_YOUR INSTRUCTIONS_:
From the entries below, return exactly the lines beginning at the one that contains "Анонси Львівської міської ради (58, 1796)" and ending at the one that contains "Оголошення (27, 1830)", both of them included, and only those lines.

Dataset entries
┌──
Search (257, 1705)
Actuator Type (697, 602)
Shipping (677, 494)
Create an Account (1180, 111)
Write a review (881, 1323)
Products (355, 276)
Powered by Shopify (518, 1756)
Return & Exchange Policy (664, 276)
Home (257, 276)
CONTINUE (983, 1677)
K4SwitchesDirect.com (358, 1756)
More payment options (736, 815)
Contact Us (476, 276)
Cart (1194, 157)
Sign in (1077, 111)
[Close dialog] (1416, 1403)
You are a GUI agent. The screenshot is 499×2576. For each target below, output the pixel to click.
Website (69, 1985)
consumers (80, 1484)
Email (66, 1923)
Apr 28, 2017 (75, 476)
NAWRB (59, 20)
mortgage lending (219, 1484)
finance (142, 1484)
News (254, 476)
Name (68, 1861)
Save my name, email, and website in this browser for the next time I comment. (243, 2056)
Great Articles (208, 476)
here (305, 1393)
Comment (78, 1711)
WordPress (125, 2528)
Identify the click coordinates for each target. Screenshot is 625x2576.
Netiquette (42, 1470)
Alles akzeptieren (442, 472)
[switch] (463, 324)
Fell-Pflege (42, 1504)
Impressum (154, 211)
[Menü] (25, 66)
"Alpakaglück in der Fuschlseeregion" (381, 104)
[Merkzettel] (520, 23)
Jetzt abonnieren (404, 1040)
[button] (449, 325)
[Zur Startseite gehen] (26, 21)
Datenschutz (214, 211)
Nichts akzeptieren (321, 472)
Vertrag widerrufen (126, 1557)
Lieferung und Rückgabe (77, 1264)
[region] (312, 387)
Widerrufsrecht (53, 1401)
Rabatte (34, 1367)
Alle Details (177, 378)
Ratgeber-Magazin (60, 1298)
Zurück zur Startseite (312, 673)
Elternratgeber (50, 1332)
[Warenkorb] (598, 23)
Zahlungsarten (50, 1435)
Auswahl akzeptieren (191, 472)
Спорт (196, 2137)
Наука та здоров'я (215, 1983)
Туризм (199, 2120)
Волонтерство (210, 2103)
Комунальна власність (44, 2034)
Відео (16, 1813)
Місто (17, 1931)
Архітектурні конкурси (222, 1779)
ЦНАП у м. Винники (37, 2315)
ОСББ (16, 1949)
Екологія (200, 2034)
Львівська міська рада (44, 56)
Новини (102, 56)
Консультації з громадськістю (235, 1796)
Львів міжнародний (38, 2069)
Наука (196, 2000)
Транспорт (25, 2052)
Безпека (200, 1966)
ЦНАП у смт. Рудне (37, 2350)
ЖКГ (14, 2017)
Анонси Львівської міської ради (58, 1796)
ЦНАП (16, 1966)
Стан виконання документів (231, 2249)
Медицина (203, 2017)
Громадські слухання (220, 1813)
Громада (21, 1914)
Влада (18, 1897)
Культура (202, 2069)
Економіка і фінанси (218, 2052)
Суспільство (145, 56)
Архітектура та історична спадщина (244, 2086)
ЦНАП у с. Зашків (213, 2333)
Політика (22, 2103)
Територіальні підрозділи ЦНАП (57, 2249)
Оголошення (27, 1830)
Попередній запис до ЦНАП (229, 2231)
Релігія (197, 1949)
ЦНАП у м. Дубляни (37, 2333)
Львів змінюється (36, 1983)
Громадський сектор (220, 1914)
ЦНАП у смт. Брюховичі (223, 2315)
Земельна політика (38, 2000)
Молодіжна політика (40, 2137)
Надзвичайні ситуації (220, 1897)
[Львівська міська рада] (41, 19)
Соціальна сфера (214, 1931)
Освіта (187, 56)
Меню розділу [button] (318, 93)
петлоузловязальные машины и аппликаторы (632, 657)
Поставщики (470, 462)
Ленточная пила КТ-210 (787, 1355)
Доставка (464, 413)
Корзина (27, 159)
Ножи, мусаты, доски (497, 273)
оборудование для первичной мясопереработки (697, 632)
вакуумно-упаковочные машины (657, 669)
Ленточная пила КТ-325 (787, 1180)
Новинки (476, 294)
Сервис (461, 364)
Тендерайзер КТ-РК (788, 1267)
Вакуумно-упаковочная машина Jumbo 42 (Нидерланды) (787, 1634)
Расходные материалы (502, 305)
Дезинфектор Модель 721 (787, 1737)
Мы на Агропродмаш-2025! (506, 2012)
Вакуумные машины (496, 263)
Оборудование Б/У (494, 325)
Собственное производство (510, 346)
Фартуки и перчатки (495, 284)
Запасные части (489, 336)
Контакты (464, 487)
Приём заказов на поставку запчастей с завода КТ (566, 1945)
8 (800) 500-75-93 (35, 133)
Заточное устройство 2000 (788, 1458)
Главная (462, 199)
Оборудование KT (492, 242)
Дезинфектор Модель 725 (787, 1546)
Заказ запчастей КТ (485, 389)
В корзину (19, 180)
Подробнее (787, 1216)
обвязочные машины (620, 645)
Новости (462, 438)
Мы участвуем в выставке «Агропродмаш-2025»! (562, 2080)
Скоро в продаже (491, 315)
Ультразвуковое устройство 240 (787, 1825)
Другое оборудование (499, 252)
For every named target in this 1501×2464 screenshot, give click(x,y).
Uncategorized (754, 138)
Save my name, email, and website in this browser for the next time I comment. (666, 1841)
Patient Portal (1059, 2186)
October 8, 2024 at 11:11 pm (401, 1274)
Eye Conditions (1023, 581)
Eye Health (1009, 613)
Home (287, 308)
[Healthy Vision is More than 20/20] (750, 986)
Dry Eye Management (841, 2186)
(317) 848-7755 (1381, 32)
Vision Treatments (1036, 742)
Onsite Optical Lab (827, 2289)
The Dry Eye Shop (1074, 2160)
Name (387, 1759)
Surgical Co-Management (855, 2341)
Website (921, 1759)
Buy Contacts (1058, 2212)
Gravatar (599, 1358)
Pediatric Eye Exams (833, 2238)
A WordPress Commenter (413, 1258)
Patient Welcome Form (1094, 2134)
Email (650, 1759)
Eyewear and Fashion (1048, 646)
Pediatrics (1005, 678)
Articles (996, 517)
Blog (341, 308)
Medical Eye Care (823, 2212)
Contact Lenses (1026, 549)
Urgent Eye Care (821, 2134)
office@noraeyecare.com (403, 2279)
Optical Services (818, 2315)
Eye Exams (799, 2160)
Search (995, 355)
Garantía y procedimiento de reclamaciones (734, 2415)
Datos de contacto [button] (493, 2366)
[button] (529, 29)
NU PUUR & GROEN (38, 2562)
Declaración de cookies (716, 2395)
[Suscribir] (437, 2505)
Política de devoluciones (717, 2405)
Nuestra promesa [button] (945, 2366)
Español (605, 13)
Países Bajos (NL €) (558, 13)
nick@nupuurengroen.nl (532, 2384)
└──
_RESPONSE AREA_:
Анонси Львівської міської ради (58, 1796)
ЦНАП (16, 1966)
Стан виконання документів (231, 2249)
Медицина (203, 2017)
Громадські слухання (220, 1813)
Громада (21, 1914)
Влада (18, 1897)
Культура (202, 2069)
Економіка і фінанси (218, 2052)
Суспільство (145, 56)
Архітектура та історична спадщина (244, 2086)
ЦНАП у с. Зашків (213, 2333)
Політика (22, 2103)
Територіальні підрозділи ЦНАП (57, 2249)
Оголошення (27, 1830)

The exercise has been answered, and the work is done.